Surprising you can't list more than 1 item per catagory, that's a new one.


----------



## Palladium (Mar 12, 2013)

That must just be for new sellers or not so active accounts. I can list as many items in the same category as i want. You just need to change the keywords in the item description so the wording is a little different. I add a period at the end of my first listing, two periods on the 2nd listing, 3 periods on the 3rd listing and so on. I don't have an ebay store just a business account. Reckon it's the difference between a personal account and a business account?


----------



## MMFJ (Mar 12, 2013)

yeah, this is an old personal account - opened about 5 years ago and never sold anything in there.

after all the "you are a Top Seller", but unless you have the luck to not have some idiot give a negative feedback for 'not as described', even though there are pictures of every direction and shape, etc. (well, you know the story.....) - I got fed up with them and closed my store, sold off (well, it has wound up being 'given away' as the guy has never paid me on it and he's disappeared....) the inventory and turned over the ebay account to a buddy of mine that wanted to 'keep the business open' - (a whole other story....).

anyway, I thought I was through with eBay until Palladium beat me over the head to sell my books on there - Ok, I finally decided to do it and figured an older account would be better than a brand new one. But, they stopped me from listing more than one book (they told me anything in the same category at all - I didn't try rewording/renaming....). I was able to put one in an auction and one as a 'buy it now'.

The funny thing is that when I called to complain about only being able to list one item in each category, the CSR told me that, even though I used the eBay tools to get the category, I was not in compliance and they could "further restrict" my account (though, just how, I can't imagine!).

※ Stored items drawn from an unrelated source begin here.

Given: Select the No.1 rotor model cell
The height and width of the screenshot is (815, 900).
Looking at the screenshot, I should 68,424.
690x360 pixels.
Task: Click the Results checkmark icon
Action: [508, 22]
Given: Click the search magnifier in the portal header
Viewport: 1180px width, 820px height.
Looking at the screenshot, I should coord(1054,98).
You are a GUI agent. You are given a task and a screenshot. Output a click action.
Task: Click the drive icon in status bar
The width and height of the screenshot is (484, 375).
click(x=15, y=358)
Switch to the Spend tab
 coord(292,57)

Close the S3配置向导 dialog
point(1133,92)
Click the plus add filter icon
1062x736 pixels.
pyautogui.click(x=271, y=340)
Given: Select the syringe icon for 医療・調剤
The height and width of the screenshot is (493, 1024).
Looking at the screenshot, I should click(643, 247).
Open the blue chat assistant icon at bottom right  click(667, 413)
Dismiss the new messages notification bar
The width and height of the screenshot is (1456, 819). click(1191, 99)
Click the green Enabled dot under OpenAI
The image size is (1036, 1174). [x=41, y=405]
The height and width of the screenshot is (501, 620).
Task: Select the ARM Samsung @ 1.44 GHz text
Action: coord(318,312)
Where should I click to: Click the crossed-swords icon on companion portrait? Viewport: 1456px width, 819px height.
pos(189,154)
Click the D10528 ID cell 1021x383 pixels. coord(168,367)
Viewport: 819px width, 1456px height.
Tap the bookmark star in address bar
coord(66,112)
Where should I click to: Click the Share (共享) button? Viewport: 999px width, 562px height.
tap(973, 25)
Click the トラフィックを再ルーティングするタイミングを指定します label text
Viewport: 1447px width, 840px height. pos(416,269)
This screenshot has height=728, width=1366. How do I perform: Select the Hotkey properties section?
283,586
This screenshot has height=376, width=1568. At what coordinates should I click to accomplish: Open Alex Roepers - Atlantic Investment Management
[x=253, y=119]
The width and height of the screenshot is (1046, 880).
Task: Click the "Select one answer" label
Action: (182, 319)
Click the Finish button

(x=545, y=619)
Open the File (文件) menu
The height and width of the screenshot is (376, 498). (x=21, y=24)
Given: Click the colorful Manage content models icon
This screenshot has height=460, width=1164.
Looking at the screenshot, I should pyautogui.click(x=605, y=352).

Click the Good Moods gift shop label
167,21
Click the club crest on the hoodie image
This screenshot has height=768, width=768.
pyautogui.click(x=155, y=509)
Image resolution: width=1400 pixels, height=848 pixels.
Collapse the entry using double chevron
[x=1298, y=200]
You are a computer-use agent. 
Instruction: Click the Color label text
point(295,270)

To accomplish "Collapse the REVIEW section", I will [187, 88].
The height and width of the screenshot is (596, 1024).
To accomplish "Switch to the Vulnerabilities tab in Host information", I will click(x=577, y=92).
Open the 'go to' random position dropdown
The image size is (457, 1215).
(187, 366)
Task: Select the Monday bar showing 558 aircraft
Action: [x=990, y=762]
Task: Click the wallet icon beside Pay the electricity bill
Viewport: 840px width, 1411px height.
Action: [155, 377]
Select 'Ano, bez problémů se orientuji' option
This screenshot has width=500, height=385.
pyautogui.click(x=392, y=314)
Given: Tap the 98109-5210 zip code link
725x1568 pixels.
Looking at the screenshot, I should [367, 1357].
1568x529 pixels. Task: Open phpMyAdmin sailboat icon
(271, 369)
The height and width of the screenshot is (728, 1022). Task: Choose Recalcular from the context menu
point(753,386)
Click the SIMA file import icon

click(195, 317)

I had put the name of the book in their 'find me a category' box and then used the one that came up (isn't that what you are supposed to do with the tools they provide???) - yet, I was 'not in compliance'??? And, supposedly as a 'new' user, just how friendly are they to the newbie? 

Well, I can say that my experience with them was to find out they are just as RUDE to a new person as to one that was selling several hundred items a year and putting a wad of cash in both eBay and Paypal pockets. Guess that makes it OK then, as long as they treat everyone as poorly as the next..........

(said as he exits the anti-eBay soap box section...... :roll:


----------